Comprueba tu comprensión>
- 1) Enumera todas las sucursales cerradas que el artículo sobre Freddo cita por su nombre o ubicación.
- 2) Extrae del artículo sobre Freddo, sin cambiar nada, el fragmento que va desde "26 de octubre" hasta "de treinta años.", ambos incluidos.

26 de octubre 2001 - 00:00

HELADERÍAS PROMETEN VOLVER A LAS FUENTES (26/10/2001)

"No volvimos 'nosotros': volví yo", se apura en aclarar Juan José Guarracino, ex (y actual) CEO de una de las empresas de mayor exposición del país en los últimos años, y no siempre por las razones correctas: Freddo. Guarracino, miembro de una de las dos familias fundadoras, fue convocado por los nuevos dueños de la cadena de heladerías luego de que Banco Galicia capitalizara la acreencia que mantenía con la empresa que hasta ese momento controlaba The Exxel Group. Ahora promete «un regreso a las fuentes» de la heladería que fundaron su padre Juan, su tío Salvador y Pablo Aversa en la esquina de Melo y Callao, hace más de treinta años.

A Guarracino lo acompañan Raúl Medina Fernández y una serie de «históricos» en las áreas operativa, comercial y producción, que habían sido desafectados de la empresa por los anteriores accionistas. Con eso esperan hacer renacer la marca.

• Calidad

«Es cierto lo que pensaban nuestros clientes: los helados no eran iguales. Tenían 50% menos de almendras, las pasas al rhum tampoco eran las mismas, la calidad de la fruta no era la óptima... Este es un negocio que hay que conocer para operarlo; no alcanza con tratar de poner en caja los números», dice.

El flamante presidente (reingresó a la firma hace 45 días, en una movida anticipada por este diario) dijo que 100% del capital de Freddo está en manos de Administraciones Fiduciarias SA, pero no aclaró a quién pertenece esa firma. En realidad es un fondo fiduciario en el que el Galicia depositó su acreencia con Freddo (superior a los u$s 35 millones). En el fondo están también las participaciones de otros acreedores que tenía Freddo (el Unión de Bancos Suizos, el fondo estadounidense Vazzini, el Morgan-Chase), que dejan de aportar plata para financiar la empresa, pero difícilmente recuperarán su inversión en la cadena.

«No me pusieron al frente para ordenar la empresa y venderla; sí para reposicionarla porque venía de un fuerte deterioro»,
dice Guarracino. Las cifras parecen respaldarlo: en los dos años que Freddo estuvo en manos del Exxel pasaron de facturar u$s 36 millones a u$s 24 millones; de producir 2,1 millones de kg de helado a 1,5 millones; de 47 sucursales a 40; de emplear a 800 personas a 572. Las sucursales cerradas, además, no son las mismas que abrió la anterior conducción. «Se equivocaron con el plan de crecimiento, porque quienes lo diseñaron no eran del negocio», defiende Guarracino a su gremio. «En 30 años de control familiar nunca tuvimos que cerrar una sucursal; ellos lo hicieron con 21, muchas de ellas de manera inexplicable».

• Ejemplos

Citan como ejemplo las de Montevideo y de Santiago de Chile, dos mercados a los que habían ingresado en forma trabajosa «y merecían por su potencial esperarlas». También hablan de otras «estratégicas», como las desaparecidas de Galerías Pacífico, Guido y Junín y Villa Devoto («invertimos u$s 600.000 y la cerraron al año»).

[Entradas guardadas]
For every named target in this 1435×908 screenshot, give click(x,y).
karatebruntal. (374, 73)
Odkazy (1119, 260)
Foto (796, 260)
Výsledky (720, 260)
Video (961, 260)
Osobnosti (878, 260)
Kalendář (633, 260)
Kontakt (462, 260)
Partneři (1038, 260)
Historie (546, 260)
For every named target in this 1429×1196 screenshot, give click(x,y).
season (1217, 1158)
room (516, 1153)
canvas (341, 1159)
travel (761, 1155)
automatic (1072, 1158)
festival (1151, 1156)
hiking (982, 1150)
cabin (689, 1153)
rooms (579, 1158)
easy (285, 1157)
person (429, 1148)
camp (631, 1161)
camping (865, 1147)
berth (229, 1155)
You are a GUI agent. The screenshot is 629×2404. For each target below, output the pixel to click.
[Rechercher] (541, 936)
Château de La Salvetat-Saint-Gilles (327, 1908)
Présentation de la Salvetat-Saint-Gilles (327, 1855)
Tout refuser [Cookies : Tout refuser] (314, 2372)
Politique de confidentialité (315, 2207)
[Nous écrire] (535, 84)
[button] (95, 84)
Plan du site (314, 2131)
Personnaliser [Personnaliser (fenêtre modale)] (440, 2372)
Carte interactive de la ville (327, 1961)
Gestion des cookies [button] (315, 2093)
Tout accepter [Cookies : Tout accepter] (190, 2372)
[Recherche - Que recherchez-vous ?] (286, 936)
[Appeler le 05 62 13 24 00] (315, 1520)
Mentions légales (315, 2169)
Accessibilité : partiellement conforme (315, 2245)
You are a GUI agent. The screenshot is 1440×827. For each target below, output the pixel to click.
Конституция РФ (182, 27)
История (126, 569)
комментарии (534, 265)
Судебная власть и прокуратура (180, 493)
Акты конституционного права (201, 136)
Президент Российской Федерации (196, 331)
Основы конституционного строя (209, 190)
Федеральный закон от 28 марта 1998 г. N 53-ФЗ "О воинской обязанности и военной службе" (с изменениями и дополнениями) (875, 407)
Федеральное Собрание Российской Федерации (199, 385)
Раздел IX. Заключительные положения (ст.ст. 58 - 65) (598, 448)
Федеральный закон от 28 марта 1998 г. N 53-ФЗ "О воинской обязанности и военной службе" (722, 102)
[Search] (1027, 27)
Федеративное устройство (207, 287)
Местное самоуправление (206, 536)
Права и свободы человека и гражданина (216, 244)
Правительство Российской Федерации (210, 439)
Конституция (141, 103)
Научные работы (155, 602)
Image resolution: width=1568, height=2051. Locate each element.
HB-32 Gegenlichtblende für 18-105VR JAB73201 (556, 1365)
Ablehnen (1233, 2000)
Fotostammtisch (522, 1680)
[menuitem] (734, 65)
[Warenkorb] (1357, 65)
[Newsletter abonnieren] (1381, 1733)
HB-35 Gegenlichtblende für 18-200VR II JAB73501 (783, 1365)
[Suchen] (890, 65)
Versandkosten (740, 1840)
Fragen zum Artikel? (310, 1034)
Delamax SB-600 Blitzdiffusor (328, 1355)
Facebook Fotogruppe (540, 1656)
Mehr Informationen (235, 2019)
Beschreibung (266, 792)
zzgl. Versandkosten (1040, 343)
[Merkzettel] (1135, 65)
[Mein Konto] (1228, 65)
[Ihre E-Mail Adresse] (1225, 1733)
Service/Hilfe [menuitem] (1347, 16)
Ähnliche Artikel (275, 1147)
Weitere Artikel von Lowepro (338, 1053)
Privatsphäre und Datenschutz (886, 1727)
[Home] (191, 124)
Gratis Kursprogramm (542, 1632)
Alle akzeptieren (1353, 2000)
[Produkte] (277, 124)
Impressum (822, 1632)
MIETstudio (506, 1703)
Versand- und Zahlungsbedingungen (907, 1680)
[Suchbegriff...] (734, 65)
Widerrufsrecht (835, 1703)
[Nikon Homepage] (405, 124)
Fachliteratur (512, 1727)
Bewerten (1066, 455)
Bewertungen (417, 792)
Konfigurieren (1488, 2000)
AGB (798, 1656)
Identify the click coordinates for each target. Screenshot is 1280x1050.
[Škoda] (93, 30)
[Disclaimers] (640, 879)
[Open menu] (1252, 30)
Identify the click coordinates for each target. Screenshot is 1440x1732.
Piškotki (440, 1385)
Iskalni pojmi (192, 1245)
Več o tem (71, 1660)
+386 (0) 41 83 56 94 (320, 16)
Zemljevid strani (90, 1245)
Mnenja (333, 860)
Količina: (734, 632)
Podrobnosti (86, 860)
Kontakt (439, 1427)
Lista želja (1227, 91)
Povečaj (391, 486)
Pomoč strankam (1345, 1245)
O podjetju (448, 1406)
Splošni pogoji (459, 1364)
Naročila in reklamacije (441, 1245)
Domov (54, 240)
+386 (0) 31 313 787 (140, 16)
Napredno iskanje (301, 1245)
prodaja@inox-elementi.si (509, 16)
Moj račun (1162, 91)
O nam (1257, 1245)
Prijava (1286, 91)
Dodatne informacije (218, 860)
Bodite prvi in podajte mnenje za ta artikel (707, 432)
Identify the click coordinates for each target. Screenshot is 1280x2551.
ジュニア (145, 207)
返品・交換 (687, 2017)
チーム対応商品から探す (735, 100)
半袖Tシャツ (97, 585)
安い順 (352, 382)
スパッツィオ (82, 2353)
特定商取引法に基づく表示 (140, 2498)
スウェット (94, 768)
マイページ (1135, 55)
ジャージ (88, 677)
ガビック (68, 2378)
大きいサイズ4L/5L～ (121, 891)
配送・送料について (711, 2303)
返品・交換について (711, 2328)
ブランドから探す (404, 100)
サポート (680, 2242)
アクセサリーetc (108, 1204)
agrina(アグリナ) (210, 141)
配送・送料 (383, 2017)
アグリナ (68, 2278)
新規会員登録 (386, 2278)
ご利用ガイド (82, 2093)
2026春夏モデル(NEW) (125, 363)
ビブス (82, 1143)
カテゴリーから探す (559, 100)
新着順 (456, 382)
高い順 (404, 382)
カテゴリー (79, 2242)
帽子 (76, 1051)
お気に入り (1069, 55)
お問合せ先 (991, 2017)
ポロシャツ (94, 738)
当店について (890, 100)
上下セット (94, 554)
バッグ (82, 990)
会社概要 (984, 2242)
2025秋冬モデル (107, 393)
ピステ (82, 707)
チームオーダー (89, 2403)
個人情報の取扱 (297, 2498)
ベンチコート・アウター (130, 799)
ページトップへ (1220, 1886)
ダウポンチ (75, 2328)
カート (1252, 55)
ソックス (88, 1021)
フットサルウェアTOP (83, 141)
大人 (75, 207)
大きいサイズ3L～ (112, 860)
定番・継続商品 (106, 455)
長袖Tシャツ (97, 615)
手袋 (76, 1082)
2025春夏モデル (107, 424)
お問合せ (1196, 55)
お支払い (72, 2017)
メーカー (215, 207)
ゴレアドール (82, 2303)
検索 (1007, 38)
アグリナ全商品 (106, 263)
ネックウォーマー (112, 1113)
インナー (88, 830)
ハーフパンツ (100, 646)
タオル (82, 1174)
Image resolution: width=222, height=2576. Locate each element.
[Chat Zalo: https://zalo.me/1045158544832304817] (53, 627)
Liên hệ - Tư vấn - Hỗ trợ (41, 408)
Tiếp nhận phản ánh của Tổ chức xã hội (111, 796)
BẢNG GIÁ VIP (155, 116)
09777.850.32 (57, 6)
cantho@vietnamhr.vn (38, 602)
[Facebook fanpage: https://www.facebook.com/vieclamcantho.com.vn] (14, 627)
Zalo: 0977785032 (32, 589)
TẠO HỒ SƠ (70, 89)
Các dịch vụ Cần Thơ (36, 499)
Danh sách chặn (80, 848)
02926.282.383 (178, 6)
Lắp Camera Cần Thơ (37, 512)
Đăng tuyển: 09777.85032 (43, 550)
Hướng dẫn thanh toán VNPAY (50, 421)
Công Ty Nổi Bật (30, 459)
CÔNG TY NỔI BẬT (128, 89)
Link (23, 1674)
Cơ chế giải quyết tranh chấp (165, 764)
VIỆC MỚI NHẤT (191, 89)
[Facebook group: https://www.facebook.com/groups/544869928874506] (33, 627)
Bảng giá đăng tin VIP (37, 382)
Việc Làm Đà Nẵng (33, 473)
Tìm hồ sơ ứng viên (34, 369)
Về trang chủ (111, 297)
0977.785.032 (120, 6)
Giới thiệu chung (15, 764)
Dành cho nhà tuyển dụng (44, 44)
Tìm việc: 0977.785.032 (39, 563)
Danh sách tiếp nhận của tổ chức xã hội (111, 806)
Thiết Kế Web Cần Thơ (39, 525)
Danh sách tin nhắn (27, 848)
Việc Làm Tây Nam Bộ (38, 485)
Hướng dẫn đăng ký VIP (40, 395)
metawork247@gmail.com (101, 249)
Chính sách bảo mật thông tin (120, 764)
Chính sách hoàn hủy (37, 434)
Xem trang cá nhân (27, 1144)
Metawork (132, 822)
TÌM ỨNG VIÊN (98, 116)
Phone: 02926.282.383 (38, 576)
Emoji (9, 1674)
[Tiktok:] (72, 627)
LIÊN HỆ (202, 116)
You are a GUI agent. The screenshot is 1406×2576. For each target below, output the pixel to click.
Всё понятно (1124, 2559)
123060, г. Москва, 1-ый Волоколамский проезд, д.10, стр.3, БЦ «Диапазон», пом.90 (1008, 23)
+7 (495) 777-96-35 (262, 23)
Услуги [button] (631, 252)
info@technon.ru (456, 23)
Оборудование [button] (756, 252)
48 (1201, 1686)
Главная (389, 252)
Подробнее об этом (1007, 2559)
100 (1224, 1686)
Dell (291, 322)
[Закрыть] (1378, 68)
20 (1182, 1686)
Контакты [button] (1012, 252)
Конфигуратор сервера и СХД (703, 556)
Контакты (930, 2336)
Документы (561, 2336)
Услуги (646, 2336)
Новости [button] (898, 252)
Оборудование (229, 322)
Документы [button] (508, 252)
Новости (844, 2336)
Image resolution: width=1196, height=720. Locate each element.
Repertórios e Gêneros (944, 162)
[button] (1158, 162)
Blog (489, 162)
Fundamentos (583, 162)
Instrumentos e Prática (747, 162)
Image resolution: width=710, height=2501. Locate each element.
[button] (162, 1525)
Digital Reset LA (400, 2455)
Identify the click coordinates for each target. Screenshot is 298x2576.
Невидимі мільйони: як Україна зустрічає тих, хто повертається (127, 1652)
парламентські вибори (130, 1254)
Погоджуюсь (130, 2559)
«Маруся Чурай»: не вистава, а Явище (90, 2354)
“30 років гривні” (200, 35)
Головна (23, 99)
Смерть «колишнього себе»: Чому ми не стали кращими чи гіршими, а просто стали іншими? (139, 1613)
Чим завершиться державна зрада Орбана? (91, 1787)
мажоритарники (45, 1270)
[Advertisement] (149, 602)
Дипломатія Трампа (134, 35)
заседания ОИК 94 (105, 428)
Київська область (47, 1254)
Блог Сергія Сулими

Resultados del ejercicio>
- 1)
- Montevideo
- Santiago de Chile
- Galerías Pacífico
- Guido y Junín
- Villa Devoto

- 2)
26 de octubre 2001 - 00:00

HELADERÍAS PROMETEN VOLVER A LAS FUENTES (26/10/2001)

"No volvimos 'nosotros': volví yo", se apura en aclarar Juan José Guarracino, ex (y actual) CEO de una de las empresas de mayor exposición del país en los últimos años, y no siempre por las razones correctas: Freddo. Guarracino, miembro de una de las dos familias fundadoras, fue convocado por los nuevos dueños de la cadena de heladerías luego de que Banco Galicia capitalizara la acreencia que mantenía con la empresa que hasta ese momento controlaba The Exxel Group. Ahora promete «un regreso a las fuentes» de la heladería que fundaron su padre Juan, su tío Salvador y Pablo Aversa en la esquina de Melo y Callao, hace más de treinta años.